Webb v. McCarty

O’Donnell, J.,

dissenting.

{¶ 11} Respectfully, I dissent.

{¶ 12} The plain language of former R.C. 3937.18(A)(2) specifies when underinsured-motorist coverage arises: “where the limits of coverage available for payment to the insured under all bodily injury liability bonds and insurance policies covering persons liable to the insured are less than the limits for the insured’s uninsured motorist coverage.” (Emphasis added.) Thus, pursuant to this language; it appears that when the tortfeasor’s liability coverage limits are less than the plaintiffs uninsured-motorist coverage limits, the plaintiff is entitled to underinsured-motorist coverage in accordance with the policy. However, the Ohio Supreme Court has rejected this interpretation in Littrell v. Wigglesworth (2001), 91 Ohio St.3d 425, 746 N.E.2d 1077, and Clark v. Scarpelli (2001), 91 Ohio St.3d 271, 744 N.E.2d 719. Instead, in those decisions, the court held that the phrase “available for payment,” as used in R.C. 3937.18(A)(2), does not refer to the tortfeasor’s policy limits but rather refers to the amounts actually recovered from the tortfeasor. Thus, pursuant to Littrell and Clark, a plaintiff is entitled to underinsured-motorist benefits when the amount the plaintiff actually recovers *295from the tortfeasor is less than the limits of the plaintiffs uninsured-motorist coverage.

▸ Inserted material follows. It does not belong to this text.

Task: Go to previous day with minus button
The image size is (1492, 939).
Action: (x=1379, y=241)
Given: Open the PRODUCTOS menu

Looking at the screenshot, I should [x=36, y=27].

Maguire & Schneider, L.L.P., Wayne E. Hassay, and Sharlene I. Chance, for appellees. John C. Cahill, for appellant.

{¶ 13} I can find no language in this statute that refers to “the amounts actually recovered.” My analysis of this statute is, therefore, that it has been wrongly interpreted and applied; that these cases have produced a body of case authority at odds with legislative intent, thereby defying practical workability; and that abandoning our Littrell/Clark precedent would not create an undue hardship for those who have relied upon it.

{¶ 14} Accordingly, I would apply Westfield Ins. Co. v. Galatis, 100 Ohio St.3d 216, 2003-Ohio-5849, 797 N.E.2d 1256, overrule Littrell and Clark, give meaning to the plain language of this statute, reverse the judgment of the court of appeals, and adopt the well-reasoned dissent authored by Justice Cook in Littrell.